Repeat the records below in their entirety, exactly.

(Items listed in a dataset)
· · · ·

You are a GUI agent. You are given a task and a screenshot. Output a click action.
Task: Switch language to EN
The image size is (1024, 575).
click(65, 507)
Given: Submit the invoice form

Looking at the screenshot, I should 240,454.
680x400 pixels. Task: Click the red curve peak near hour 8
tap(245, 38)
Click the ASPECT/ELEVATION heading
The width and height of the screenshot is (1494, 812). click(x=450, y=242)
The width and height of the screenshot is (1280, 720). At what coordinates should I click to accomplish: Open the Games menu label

· · · ·

# Expected output
You are a GUI agent. You are given a task and a screenshot. Output a click action.
Task: Switch language to EN
The image size is (1024, 575).
click(65, 507)
Given: Submit the invoice form

Looking at the screenshot, I should 240,454.
680x400 pixels. Task: Click the red curve peak near hour 8
tap(245, 38)
Click the ASPECT/ELEVATION heading
The width and height of the screenshot is (1494, 812). click(x=450, y=242)
The width and height of the screenshot is (1280, 720). At what coordinates should I click to accomplish: Open the Games menu label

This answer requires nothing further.